This isn't strictly a lie, because the person who says this genuinely believes
it. But the problem comes from, he doesn't stick around to follow through.
Maybe he gets promoted. Maybe he's the "acquisitions guy" and he's gone onto
the next juicy startup to tell them the same thing.

The guy you actually end up working for doesn't care about your startup. To
him, you're just employees of the firm who got hired a slightly different way
than the Graduate Trainee Fast Track Programme he came in on, and it's not
that he resents you as outsiders or anything, he just doesn't see why you
shouldn't be treated and act the same as everyone else. And since you work for
him now, you vote either way with your feet.

------
apu
For those who're looking at implementing a similar service, you should first
start by looking at this project from researchers at UC-Irvine:
<http://www.ics.uci.edu/~xzhu/face/>

This work was just presented at the Conference on Computer Vision and Pattern
Recognition (CVPR), the leading conference in vision. This paper was an oral
presentation (< 5% submissions are), and having worked in this space, this is
the real deal -- their results are incredible, and I've already heard that
they are indeed reproducible.

# Record extracts:
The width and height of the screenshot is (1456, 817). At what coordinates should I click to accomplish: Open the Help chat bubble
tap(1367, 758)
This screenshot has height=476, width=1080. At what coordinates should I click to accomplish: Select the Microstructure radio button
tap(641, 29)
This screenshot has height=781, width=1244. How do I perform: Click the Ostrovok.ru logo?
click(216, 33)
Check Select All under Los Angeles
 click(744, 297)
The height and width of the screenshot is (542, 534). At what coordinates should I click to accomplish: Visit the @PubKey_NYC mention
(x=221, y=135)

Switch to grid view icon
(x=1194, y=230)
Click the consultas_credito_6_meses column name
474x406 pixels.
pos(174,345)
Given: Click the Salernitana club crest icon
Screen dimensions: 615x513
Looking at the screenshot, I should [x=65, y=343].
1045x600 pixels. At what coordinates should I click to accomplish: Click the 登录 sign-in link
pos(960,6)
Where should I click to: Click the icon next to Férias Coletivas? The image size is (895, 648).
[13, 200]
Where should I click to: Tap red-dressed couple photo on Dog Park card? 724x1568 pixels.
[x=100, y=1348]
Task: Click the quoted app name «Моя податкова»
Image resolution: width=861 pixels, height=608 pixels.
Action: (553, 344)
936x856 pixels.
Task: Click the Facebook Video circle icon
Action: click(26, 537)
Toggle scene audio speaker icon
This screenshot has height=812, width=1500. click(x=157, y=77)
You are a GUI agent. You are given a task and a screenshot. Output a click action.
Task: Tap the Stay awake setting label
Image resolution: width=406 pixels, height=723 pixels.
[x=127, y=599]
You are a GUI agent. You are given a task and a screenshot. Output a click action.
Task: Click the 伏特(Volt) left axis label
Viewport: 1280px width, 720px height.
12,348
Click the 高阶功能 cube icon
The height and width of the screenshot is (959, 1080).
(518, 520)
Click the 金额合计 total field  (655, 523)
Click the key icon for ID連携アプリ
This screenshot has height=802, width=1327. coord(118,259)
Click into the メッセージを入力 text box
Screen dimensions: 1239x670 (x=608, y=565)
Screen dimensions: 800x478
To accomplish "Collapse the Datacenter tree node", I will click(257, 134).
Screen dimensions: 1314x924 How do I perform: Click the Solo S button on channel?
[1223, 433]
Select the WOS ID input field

# Task instructions:
Copy the stretch of the forum thread from "This isn't strictly" through "the same thing.", swapping "startup" for "company".

# Full output:
This isn't strictly a lie, because the person who says this genuinely believes
it. But the problem comes from, he doesn't stick around to follow through.
Maybe he gets promoted. Maybe he's the "acquisitions guy" and he's gone onto
the next juicy company to tell them the same thing.